# Problème de copie de fichiers sur disque WD my passport



## Jiheff (30 Avril 2010)

Je viens d'acquérir un disque dur externe WD my passport de 640Go dans le but d'y copier mes clips vidéo imovie (environ 500 Go). Actuellement ces clips sont sur un disque dur externe que je souhaite récupérer.
Au départ le disque était formaté en MS DOS (FAT). Je l'ai reformaté en Mac OS étendu (journalisé). J'ai ensuite commencé les copies de mes clips. Au début, pas de problèmes particuliers jusqu'à l'apparition au bout d'une cinquantaine de Go du message suivant:
"Le finder ne peut terminer l'opération: certaines données du clip XXX n'ont pu être lues ou écrites (code d'erreur -36)"
. Après avoir fait "OK" à ce message je peux sans problème continuer à copier le clip incriminé et les suivants mais le massage intempestif apparait de plus en plus fréquemment et au bout d'une centaine de Go copiés je dois copier les clips (entre 100 et 1Go en moyenne) un par un et parfois je n'arrive même plus à les copier du premier coup. Vu les milliers de clips qui me restent à copier cela devient mission impossible !
Par curiosité je suis allé voir avec utilitaire de disque et en vérifiant le disque j'ai eu le message suivant:
Vérification des excès de données de bloc: clé d'index non valide.
Le volume nécessite des réparations.
Si j'effectue les dites réparations le message "la réparation a échoué " apparait et il m'est conseillé de sauvegarder mes données et de reformater le disque.
Quelqu'un a-t-il déjà rencontré ce type de problèmes et a-t-il une solution.
(Est ce que le problème ne viendrait il pas du trop grand nombre de fichiers  à copier ?)
Merci de vos réponses et vos conseils.
Je suis sous Léopard 10.5.8
A noter que avec l'icone du disque WD apparait l'icone d'un CD noté WD Smartware dont je ne peux rien faire (tout ce qui est expliqué dans la notice (en anglais) ne fonctionne pas !


----------



## boninmi (30 Avril 2010)

En cherchant pas loin (voir ci-dessous), tu as déjà une partie de la réponse.


----------



## Jiheff (5 Mai 2010)

merci pour ta réponse.

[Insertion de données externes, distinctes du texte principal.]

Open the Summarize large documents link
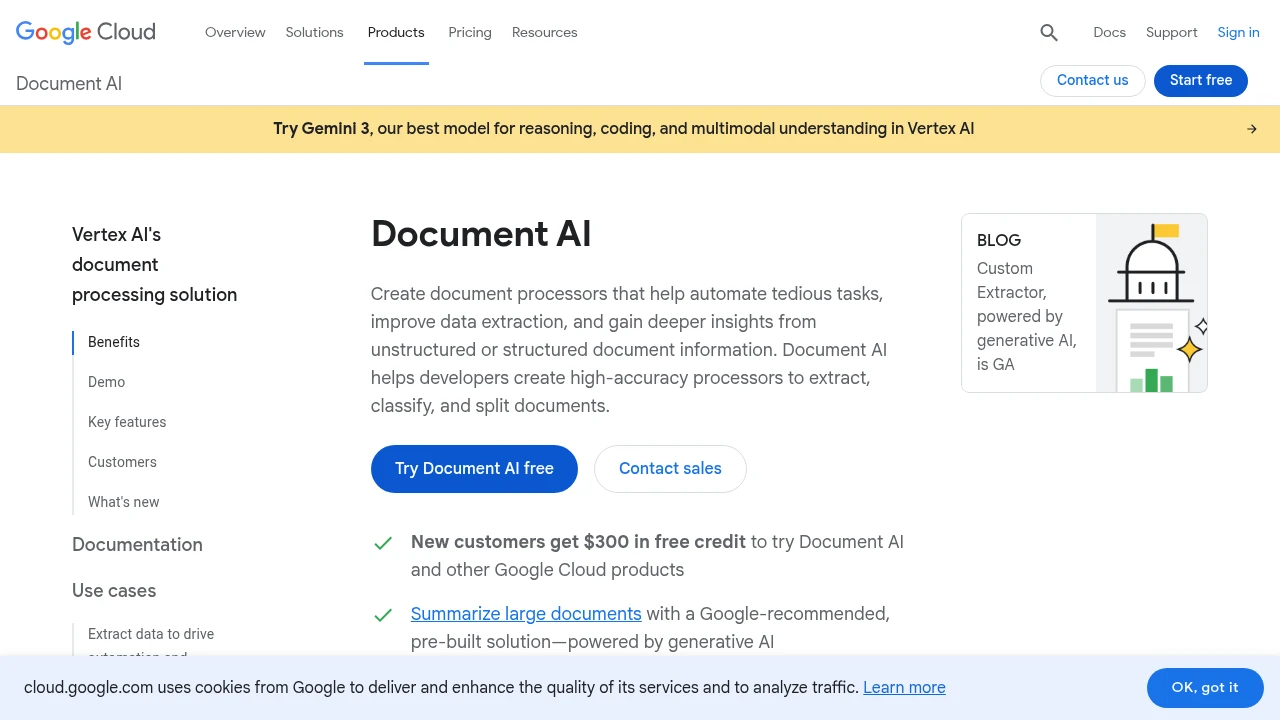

En fait j'ai résolu le problème. Mon disque était branché sur un hub USB et je pense qu'il y avait un problème d'alimentation (variation d'intensité, courant trop faible). J'ai réparé le disque car il était endommagé, je l'ai repartitionner, reformater, branché sur une prise USB directement à l'arrière de mon imac et plus aucun problème.


----------



## boninmi (5 Mai 2010)

Exact. Ce problème d'alimentation trop faible est souvent mentionné. Est-ce que ce modèle peut de brancher aussi sur le secteur ? Ça pourrait être plus prudent.


----------